Beverages, Mad Men / Thursday, April 4th, 2013

shirley-temple-main

Welcome to Mad Men Week! I’m celebrating the April 7 premiere of Mad Men with recipes inspired by the show and its season premiere setting: Hawaii. Today’s Shirley Temple comes from the episode “At the Codfish Ball,” where Sally Draper (Kiernan Shipka) sips one of these during the awards dinner for her dad, Don Draper (Jon Hamm). Yep, the same party where she catches her step-grand-mére (Julia Ormond) hooking up with Roger Sterling (John Slattery). Seriously, can we get this kid some extra cherries? She’s seen too much.   

A few weeks ago, I was at a cocktail party where a 2-year-old was trying to climb his mom like a tree to get to her drink. And I thought, what kind of world do we live in, where a teething toddler can’t even get a whiskey sour to ease his pain?

Kidding.

He couldn’t have cared less about her drink. He was all about the garnish: a bright blue plastic sword piercing a wedge of pineapple and a maraschino cherry. Embarrassing to some adults. Irresistible to kids.

I asked the waitress about bringing him a Shirley Temple with a garnish of his own, and she had no idea what I was talking about.

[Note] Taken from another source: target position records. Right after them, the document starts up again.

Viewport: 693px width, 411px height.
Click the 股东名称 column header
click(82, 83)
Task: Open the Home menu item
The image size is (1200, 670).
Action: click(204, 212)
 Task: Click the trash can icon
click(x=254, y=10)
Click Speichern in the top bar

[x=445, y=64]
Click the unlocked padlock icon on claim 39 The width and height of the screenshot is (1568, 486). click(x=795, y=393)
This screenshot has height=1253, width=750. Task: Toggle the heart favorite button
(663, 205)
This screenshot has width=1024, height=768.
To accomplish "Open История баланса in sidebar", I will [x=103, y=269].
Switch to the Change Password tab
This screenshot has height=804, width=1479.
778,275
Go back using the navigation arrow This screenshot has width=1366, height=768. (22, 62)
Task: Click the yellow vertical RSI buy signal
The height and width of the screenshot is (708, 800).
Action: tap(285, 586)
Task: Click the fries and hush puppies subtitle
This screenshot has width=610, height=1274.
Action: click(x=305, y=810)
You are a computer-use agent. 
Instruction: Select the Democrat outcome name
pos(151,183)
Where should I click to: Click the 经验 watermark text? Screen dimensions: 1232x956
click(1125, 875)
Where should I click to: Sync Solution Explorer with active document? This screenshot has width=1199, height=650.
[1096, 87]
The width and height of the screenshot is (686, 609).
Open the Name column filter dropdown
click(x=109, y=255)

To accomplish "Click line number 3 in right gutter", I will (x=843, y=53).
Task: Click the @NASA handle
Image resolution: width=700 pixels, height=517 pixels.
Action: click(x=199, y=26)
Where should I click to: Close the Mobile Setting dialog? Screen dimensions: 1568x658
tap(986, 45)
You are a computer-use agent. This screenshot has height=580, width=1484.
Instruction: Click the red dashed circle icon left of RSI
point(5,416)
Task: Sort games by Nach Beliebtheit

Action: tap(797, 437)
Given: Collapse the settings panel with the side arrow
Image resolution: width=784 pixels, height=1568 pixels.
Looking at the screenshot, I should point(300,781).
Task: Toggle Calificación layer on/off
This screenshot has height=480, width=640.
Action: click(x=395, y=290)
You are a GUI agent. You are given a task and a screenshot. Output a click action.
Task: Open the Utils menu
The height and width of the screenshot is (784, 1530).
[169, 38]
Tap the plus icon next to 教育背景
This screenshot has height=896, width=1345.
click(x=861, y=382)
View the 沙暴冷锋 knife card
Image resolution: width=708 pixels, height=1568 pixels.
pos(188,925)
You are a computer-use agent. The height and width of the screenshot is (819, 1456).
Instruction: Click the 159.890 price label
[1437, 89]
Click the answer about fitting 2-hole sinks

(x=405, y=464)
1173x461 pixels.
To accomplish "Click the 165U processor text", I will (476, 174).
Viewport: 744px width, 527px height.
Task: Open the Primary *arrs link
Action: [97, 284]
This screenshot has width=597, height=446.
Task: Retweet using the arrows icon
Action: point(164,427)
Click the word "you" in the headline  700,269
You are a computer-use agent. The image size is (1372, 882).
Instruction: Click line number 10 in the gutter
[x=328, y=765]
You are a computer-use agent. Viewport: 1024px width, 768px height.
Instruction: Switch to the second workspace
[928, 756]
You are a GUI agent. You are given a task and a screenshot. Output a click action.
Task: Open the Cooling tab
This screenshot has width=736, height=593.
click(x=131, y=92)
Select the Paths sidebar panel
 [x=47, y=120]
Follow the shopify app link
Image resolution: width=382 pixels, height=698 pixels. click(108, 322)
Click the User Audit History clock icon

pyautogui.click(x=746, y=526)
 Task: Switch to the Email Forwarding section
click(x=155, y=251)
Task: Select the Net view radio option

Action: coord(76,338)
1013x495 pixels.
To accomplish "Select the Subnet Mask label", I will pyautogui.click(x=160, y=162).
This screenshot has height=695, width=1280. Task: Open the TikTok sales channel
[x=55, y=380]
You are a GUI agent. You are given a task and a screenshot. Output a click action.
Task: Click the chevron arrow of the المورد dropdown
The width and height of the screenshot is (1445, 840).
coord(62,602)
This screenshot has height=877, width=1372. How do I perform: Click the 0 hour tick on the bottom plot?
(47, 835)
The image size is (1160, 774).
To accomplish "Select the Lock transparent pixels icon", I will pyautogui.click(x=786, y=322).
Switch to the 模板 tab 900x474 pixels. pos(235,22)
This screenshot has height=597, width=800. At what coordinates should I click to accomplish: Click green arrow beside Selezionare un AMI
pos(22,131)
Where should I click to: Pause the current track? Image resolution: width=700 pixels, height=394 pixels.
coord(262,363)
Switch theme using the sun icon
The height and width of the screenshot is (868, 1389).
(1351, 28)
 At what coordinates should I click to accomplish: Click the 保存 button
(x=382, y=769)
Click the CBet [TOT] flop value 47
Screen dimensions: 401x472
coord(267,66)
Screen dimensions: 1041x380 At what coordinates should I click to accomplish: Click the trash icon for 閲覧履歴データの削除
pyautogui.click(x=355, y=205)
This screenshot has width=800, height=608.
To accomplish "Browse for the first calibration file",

Which is a crime against beverages. Because Shirley Temples are delicious. The drink, which was invented by the Royal Hawaiian Hotel in the 1930s for the real Shirley Temple, is just a mix of ginger ale (or Sprite) and a little Grenadine, but it’s pretty, it looks grown-up, and it takes a cocktail garnish like a champ.

I’ve been drinking one with lunch all week. Yes, with a paper umbrella threaded with maraschino cherries. Why should kids get all the fun?

Let’s bring this one back.

Shirley Temple

  • Ginger ale or lemon-lime soda (like Sprite)
  • Grenadine, to taste
  • Garnish: maraschino cherries 
  1. Fill a tall glass with ice.
  2. Add enough ginger ale to almost fill the glass.
  3. Add a dash of grenadine, stir it in, and taste. If it needs more grenadine, feel free to keep adding it.
  4. Garnish with a maraschino cherry, or slide a few onto a paper umbrella.